Home Drug Guide Romidepsin

Drug Guide

Generic Name

Romidepsin

Brand Names Istodax

Classification

Therapeutic: Antineoplastic

Pharmacological: Histone Deacetylase Inhibitor

FDA Approved Indications

Treatment of cutaneous T-cell lymphoma (CTCL) in patients who have received at least one prior systemic therapy
Treatment of peripheral T-cell lymphoma (PTCL) in patients who have received at least one prior therapy

Mechanism of Action

Romidepsin inhibits histone deacetylases, leading to accumulation of acetylated histones, resulting in chromatin remodeling, cell cycle arrest, and apoptosis of malignant cells.

Dosage and Administration

Adult: Initial dose of 14 mg/m² IV administered once weekly for 2 consecutive days in a 21-day cycle. Dose adjustments may be required based on toxicity.

Pediatric: Not approved for pediatric use.

Geriatric: No specific dosage adjustment; use with caution.
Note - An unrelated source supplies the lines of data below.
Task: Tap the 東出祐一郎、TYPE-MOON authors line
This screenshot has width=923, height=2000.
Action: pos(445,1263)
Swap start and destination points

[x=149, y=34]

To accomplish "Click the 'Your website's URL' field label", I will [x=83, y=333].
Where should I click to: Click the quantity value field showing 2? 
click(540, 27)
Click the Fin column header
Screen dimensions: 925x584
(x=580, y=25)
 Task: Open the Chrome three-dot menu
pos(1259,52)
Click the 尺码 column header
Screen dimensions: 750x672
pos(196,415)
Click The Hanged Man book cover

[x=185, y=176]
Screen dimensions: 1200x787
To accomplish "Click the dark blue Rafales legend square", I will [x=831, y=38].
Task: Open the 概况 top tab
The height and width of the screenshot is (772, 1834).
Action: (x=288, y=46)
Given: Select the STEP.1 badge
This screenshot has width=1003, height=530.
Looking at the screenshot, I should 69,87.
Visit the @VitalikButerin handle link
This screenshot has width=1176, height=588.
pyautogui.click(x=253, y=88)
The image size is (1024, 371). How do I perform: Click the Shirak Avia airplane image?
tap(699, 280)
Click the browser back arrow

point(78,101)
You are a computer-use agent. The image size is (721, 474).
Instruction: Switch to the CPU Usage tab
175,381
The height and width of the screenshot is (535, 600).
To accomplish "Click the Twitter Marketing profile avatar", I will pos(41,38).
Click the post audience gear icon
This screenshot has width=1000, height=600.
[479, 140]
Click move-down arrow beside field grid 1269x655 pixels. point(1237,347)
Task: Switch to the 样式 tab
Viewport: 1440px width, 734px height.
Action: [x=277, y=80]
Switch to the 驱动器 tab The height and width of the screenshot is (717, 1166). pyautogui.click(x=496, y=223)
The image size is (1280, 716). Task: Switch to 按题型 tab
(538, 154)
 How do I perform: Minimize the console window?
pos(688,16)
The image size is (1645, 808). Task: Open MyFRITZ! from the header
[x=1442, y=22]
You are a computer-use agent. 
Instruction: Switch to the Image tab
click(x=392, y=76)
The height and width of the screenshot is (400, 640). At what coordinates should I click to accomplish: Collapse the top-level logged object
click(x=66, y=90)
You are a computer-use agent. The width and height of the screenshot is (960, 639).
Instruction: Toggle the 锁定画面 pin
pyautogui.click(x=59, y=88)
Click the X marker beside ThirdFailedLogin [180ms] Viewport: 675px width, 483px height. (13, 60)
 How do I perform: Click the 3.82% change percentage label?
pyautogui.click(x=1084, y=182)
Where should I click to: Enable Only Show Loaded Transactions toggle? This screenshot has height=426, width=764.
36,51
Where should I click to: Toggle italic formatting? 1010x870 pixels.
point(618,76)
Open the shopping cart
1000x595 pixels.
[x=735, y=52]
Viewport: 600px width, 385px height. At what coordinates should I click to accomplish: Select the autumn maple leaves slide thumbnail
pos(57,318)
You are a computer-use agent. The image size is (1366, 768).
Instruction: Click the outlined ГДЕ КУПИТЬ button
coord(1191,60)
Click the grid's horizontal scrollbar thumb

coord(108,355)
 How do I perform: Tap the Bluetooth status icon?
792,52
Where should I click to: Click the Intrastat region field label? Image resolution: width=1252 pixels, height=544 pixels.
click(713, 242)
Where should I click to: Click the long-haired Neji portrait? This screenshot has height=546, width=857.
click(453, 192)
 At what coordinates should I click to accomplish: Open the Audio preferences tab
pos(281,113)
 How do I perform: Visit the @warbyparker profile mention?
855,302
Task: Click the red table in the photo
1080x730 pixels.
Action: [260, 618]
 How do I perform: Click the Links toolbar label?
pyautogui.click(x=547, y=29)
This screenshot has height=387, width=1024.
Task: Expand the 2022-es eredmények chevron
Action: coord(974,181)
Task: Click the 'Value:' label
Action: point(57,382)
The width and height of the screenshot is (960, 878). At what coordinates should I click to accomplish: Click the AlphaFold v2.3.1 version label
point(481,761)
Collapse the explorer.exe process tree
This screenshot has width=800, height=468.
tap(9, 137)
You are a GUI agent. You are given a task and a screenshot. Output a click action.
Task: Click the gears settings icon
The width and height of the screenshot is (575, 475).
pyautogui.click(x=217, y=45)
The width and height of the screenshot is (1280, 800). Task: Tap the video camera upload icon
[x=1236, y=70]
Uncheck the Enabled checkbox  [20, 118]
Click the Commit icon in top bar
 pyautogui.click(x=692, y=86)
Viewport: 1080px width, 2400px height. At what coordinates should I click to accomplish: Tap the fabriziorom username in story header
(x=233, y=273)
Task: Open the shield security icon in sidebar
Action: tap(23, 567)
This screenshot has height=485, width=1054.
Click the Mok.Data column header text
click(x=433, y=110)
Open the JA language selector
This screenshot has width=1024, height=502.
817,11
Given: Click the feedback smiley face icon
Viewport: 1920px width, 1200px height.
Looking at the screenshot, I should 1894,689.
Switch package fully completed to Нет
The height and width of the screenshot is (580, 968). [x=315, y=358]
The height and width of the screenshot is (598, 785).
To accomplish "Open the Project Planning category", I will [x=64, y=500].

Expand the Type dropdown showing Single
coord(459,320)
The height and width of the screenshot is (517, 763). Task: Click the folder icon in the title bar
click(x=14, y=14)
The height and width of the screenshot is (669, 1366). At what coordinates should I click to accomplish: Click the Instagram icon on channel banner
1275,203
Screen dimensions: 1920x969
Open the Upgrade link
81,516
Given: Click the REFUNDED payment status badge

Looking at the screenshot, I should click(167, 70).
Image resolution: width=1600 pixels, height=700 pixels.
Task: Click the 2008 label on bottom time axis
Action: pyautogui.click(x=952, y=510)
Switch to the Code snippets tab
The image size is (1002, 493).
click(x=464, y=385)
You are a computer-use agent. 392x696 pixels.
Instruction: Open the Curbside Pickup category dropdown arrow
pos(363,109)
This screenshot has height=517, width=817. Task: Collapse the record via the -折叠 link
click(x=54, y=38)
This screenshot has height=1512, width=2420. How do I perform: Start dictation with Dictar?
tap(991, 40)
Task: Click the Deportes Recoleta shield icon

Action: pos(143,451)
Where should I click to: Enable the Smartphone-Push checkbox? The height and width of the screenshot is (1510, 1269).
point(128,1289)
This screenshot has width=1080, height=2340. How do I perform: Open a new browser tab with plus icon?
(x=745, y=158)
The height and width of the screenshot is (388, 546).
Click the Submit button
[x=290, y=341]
Renal Impairment: No specific adjustment; use with caution.

Hepatic Impairment: Dose modifications are recommended for hepatic impairment, particularly in severe cases.

Pharmacokinetics

Absorption: Bioavailability data are limited; administered intravenously.

Distribution: Wide distribution with high binding to plasma proteins.

Metabolism: Primarily hepatic via CYP3A4 enzyme.

Excretion: Excreted mainly in feces; some renal excretion.

Half Life: Approximately 3 hours.

Contraindications

Hypersensitivity to romidepsin or its components.

Precautions

Monitor for ECG changes due to potential QT prolongation, hepatic function, and hematologic toxicities. Use with caution in patients with significant cardiac history, infections, or blood dyscrasias.

Adverse Reactions - Common

Nausea (Frequent)
Fatigue (Frequent)
Thrombocytopenia (Frequent)
Anemia (Frequent)
Neutropenia (Frequent)

Adverse Reactions - Serious

QT prolongation leading to arrhythmias (Uncommon)
Infections including pneumonia, sepsis (Uncommon)
Second primary malignancies (Rare)

Drug-Drug Interactions

Strong CYP3A4 inhibitors (e.g., ketoconazole, ritonavir) – may increase romidepsin levels.
QT-prolonging agents – risk of additive QT prolongation.

Drug-Food Interactions

N/A

Drug-Herb Interactions

N/A

Nursing Implications

Assessment: Monitor cardiac status (ECGs), blood counts, hepatic function, and electrolyte levels.

Diagnoses:

Risk for falls related to hypotension or dizziness
Risk for infection related to myelosuppression

Implementation: Administer as per schedule, monitor for toxicities, manage hematologic parameters, and provide supportive care.

Evaluation: Assess for therapeutic response and adverse effects, modify treatment as needed.

Patient/Family Teaching

Report signs of infection, bleeding, or unusual bruising.
Use effective contraception during and for at least 3 months after treatment.
Avoid radiation therapy or drugs that prolong QT interval without medical advice.

Special Considerations

Black Box Warnings:

QT prolongation and associated serious cardiac arrhythmias, including torsade de pointes.
Risk of infections, including fatal and opportunistic infections.
Second primary malignancies.

Genetic Factors: No specific genetic testing is required.

Lab Test Interference: Can cause hematologic abnormalities that may interfere with lab assessments.

Overdose Management

Signs/Symptoms: Severe nausea, vomiting, hypotension, arrhythmias, or bleeding.

Treatment: Supportive care, discontinuation of romidepsin, and management of symptoms; no specific antidote.

Storage and Handling

Storage: Store vials at 2°C to 25°C (36°F to 77°F).

Stability: Stable until expiration date when stored properly.